She hadn’t expected that there would be anyone in line this early, but there were two, and so she waited, far enough from the fence that surrounded the ride that the boy attendant would not challenge her to step up. To be sure, she sat with her back to the ride, listening for the sound of the ropes being tugged and the clomp of the mule’s hoofs cutting sod.
The girl heard the balloon rise on the squeaking pulley, its silent occupation of the air, the gasps of its occupants, and again the pulley as it was pulled down by the mule under the direction of the boy attendant. She heard the balloon’s passengers disembark and walk away.
The boy coughed. “Scared,” he said, under his breath, just loud enough for the girl to hear but not so loud that she could be certain that he was addressing her and not merely talking to himself. He wasn’t looking at her when he said it, so he did not notice that the girl had already risen and had begun walking toward him.
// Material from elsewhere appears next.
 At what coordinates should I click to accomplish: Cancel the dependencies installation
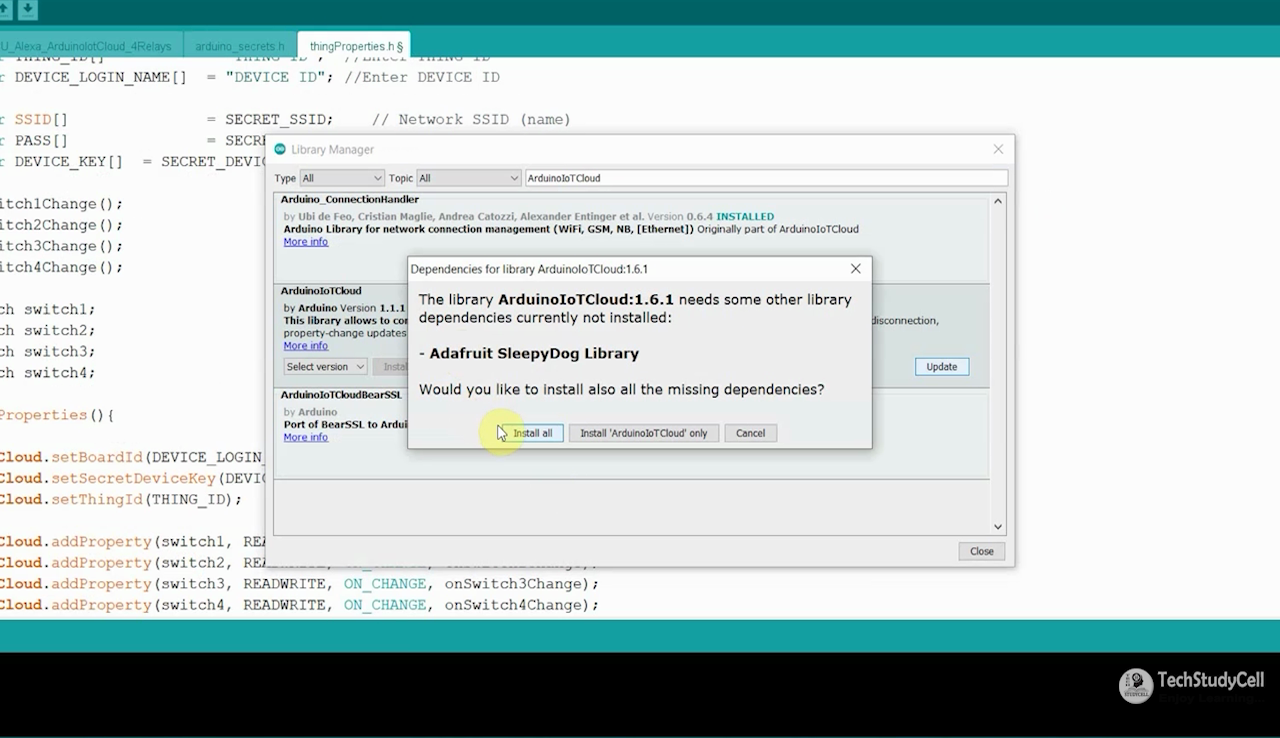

She handed him her sweaty coin before he could say, “Fifty-cents,” marched up to the balloon, and stood waiting for him to open the basket for her. The sound of the burner drowned out the boy’s footsteps; then his hand was on her shoulder, his other hand on the gondola door.
He touched the latch but he didn’t open the basket. “It’s really safe, you know. No need to be scaredy.”
The boy glanced at the girl’s hands where they clutched the rim of the basket door. The soft, nearly hairless skin of her forearms was gooseflesh.
The boy chuckled. “Well, look at you!” He opened the door. The girl entered the basket, stood facing away from the boy, who swung the door half shut then hesitated.
“Not going to pee your underwear, are you?”
The girl said nothing, her hand on the bulge in her dress pocket, her left hand on the basket rail.
“Oh, come on, I didn’t mean it. Look, you don’t have to go up alone, you know.”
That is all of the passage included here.